GIVEN EXERCISE 1
Copy out the whole piece on dockless bike and e-scooter sharing word for word.

EXCERPTED PASSAGE
+ + + + +
Cities around the world are on a mission to reduce the number of cars on the roads and promote cycling. One of the most effective ways to achieve this is through bicycle sharing schemes, which encourage people to ditch their cars and take up cycling instead. However, traditional docked bicycle sharing schemes (ie. Santander Bikes in London) can be extremely expensive to run. Dockless bike and e-scooter sharing provided by well-funded startups instead of the city seems like a great alternative: it costs the city nothing and people love the convenience of it. But how can this go wrong?
The hidden tax to pay behind dockless and its convenience
Dockless micromobility sharing, which allows users to pick up and drop off bikes or e-scooters anywhere, has certainly brought convenience to the table. It also has the added benefit of costing the city nothing to operate. However, as we are beginning to see, there are also downsides to this type of system. People tend to not value things when they don't own them, this can result in careless riding and parking, creating chaos in the city. Additionally, the high operation costs and vandalism make it difficult for those startups to hit profitability without venture capital funding.
Paris is about to vote on whether they should ban e-scooter sharing
Paris, one of the most progressive cities when it comes to micromobility, is currently planning a referendum on whether to ban e-scooter sharing due to these issues, scheduled on 2nd of April 2023. It seems the city has had enough of the reckless riding behaviour and chaotic parking.
"They are in the way and they are dagenerous" said David Belliard, Paris Mayor's duputy in urban transport.
The city has noticed the hidden "convenience" tax that comes with dockless sharing, and they want to address it before it becomes a bigger problem. Their decision will have a big impact on the micromobility sharing market, and we will see more and more cities start to face the issues dockless schemes cause and consider whether it’s really worth it.
+ + + + +
[Lines of data]
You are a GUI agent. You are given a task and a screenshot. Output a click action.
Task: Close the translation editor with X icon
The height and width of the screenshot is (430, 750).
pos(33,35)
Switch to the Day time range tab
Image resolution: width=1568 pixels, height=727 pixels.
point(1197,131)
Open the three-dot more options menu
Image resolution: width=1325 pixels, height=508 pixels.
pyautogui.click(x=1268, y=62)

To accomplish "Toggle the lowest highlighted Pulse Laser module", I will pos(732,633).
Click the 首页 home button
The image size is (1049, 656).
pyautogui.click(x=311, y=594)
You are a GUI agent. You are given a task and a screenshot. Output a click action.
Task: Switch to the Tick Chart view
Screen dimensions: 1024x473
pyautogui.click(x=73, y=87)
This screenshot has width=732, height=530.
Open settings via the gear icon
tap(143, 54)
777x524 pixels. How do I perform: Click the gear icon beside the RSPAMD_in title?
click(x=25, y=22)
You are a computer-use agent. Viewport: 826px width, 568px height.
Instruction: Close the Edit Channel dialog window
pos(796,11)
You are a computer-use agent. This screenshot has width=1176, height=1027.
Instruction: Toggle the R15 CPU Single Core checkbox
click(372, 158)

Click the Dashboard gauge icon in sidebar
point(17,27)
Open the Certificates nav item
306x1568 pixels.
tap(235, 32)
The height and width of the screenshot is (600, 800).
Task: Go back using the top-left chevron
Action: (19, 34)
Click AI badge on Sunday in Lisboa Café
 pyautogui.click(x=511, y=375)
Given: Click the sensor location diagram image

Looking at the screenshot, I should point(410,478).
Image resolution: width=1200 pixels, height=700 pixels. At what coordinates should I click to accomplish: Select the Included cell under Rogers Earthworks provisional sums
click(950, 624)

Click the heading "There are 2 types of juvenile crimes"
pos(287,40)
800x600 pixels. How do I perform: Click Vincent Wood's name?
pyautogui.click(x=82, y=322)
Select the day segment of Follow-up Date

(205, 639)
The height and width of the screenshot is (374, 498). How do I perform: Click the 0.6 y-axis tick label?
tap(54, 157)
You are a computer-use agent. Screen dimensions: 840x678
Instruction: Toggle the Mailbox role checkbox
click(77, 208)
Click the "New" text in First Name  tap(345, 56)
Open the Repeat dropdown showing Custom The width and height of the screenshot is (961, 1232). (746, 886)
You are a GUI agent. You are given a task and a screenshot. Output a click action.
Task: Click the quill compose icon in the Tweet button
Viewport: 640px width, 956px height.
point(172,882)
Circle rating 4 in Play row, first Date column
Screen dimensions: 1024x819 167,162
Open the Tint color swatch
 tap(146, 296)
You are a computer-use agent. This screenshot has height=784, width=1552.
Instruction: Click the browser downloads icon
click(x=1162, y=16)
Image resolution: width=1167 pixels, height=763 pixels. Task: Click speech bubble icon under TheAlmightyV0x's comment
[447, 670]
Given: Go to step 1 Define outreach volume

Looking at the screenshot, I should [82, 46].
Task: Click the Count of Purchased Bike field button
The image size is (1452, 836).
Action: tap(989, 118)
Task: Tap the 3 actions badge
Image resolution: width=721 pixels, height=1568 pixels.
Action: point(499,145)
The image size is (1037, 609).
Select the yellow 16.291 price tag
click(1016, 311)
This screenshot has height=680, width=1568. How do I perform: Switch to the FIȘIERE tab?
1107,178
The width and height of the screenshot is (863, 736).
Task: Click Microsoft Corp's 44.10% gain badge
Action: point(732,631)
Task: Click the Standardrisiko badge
+ + + + +
GIVEN EXERCISE 2
How many lines of the records contain the string "Open"? Treat uppercase and lowercase as different, and reply with the number alone.

WRITTEN REPLY 1
Cities around the world are on a mission to reduce the number of cars on the roads and promote cycling. One of the most effective ways to achieve this is through bicycle sharing schemes, which encourage people to ditch their cars and take up cycling instead. However, traditional docked bicycle sharing schemes (ie. Santander Bikes in London) can be extremely expensive to run. Dockless bike and e-scooter sharing provided by well-funded startups instead of the city seems like a great alternative: it costs the city nothing and people love the convenience of it. But how can this go wrong?
The hidden tax to pay behind dockless and its convenience
Dockless micromobility sharing, which allows users to pick up and drop off bikes or e-scooters anywhere, has certainly brought convenience to the table. It also has the added benefit of costing the city nothing to operate. However, as we are beginning to see, there are also downsides to this type of system. People tend to not value things when they don't own them, this can result in careless riding and parking, creating chaos in the city. Additionally, the high operation costs and vandalism make it difficult for those startups to hit profitability without venture capital funding.
Paris is about to vote on whether they should ban e-scooter sharing
Paris, one of the most progressive cities when it comes to micromobility, is currently planning a referendum on whether to ban e-scooter sharing due to these issues, scheduled on 2nd of April 2023. It seems the city has had enough of the reckless riding behaviour and chaotic parking.
"They are in the way and they are dagenerous" said David Belliard, Paris Mayor's duputy in urban transport.
The city has noticed the hidden "convenience" tax that comes with dockless sharing, and they want to address it before it becomes a bigger problem. Their decision will have a big impact on the micromobility sharing market, and we will see more and more cities start to face the issues dockless schemes cause and consider whether it’s really worth it.

WRITTEN REPLY 2
5